Not for the first time, the Festival also extended its reach from the Cambridge Arts Picturehouse down the road to its neighbouring Cineworld. The cinema had two strands of the Festival, a Gothic season and the FrightFest strand, showcasing the best of the London horror festival’s recent weekend. Although I made it to London for a single day of this year’s FrightFest, there were still a veritable feast of delights available across the strand that I hadn’t seen.
So Machete Kills is the sequel nobody really demanded to the film based on a film based on a trailer for a film that didn’t really exist, except not only does it now exist but it has a sequel, and that sequel begins with a trailer for the sequel to the sequel. Confused? Wait until you see Charlie Sheen credited under his real name as the President of the United States, or Walt Goggins, Cuba Gooding Jr., Antonio Banderas and Lady Gaga, who are all playing the same character.

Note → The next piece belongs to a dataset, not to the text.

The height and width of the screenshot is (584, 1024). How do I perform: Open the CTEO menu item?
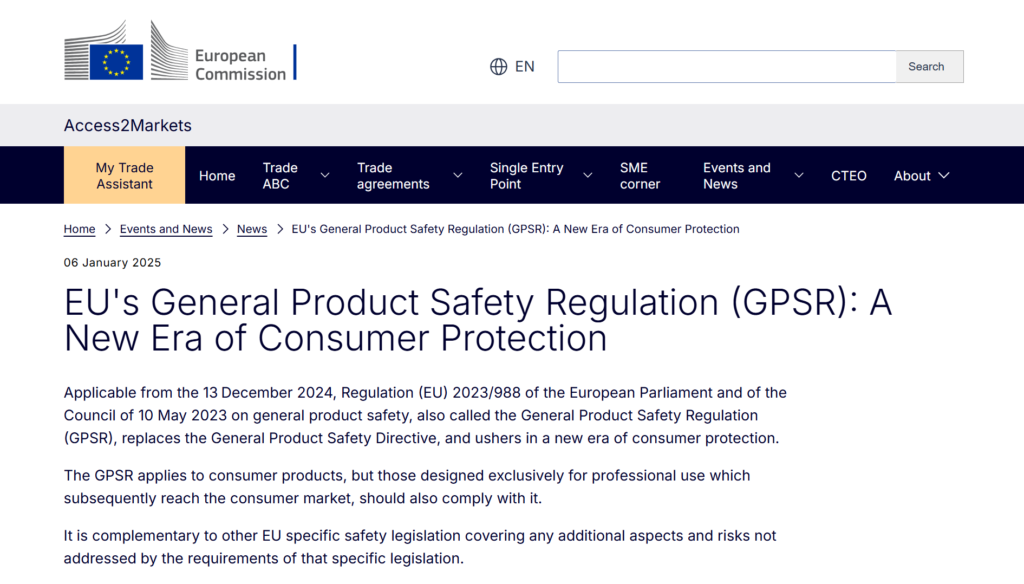pyautogui.click(x=848, y=176)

As the original pretty much did the Grindhouse inspiration to death, the sequel promptly kills off one of the original’s stars in the pre-titles sequence before spiralling off into a strange parody of the Bond series, casting Mel Gibson as a Hugo Drax-like bad guy with aspirations for a space station and a reboot of the human race. Grindhouse is never short of ideas, but it’s got an attention deficit disorder and never truly hangs together. Given that it also features Mel Gibson fighting at one point with a Klingon bat’leth, it’s never quite as much fun as it could be. Danny Trejo’s character of Machete is also now a one note joke running a little thin. Still, for those with aspirations it’s moderately enjoyable in an undemanding fashion.

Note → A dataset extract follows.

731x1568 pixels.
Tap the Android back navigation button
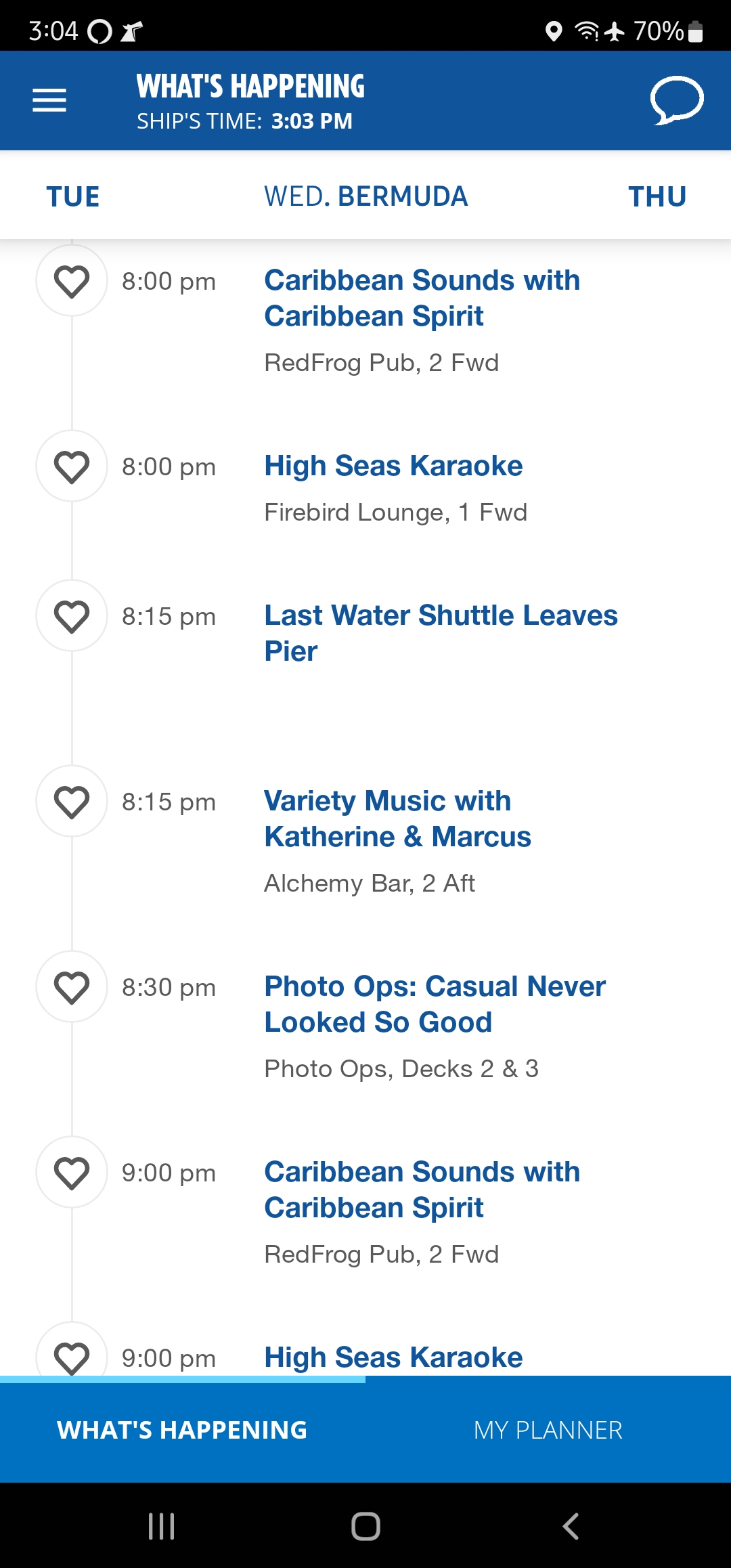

The last film I saw at last year’s festival was Holy Motors, and it had a peculiar effect on me: while I was moderately taken with it on first watch, I couldn’t get it out of my mind for days afterwards. The Strange Little Cat couldn’t be more different in terms of content and approach, but it created a similar resonance in my brain which lasted a good proportion of the week.
Ramon Zurcher wrote and directed the film, inspired loosely by Franz Kafka’s The Metamorphosis and from an idea originally worked on at a workshop the director attended with Bela Tarr. It’s a remarkable day in the life of piece for a family spanning several generations, with small objects such as an empty ketchup bottle having a significant effect on the members of the household and each having their own independent stories that overlap and interweave. It’s visually compact, close static angles leaving as much to the imagination as is captured in the frame and sound is as important as vision with rhythms and the tempo becoming as important as any visual clues. It’s a perspective on family life shot at a child’s eye level, but showing a maturity and insight beyond many longer films and older film makers.
Zurcher was present for a Q & A after the film, where he gave further insight into his production process. This included the differences between handling his adult and child actors, Tarr’s involvement in the production of the film and the level of choreography that went into making scenes work. He was also annoyingly young, handsome and talented and it’s fair to say I was a tiny bit jealous. Maybe that was just the lack of sleep talking.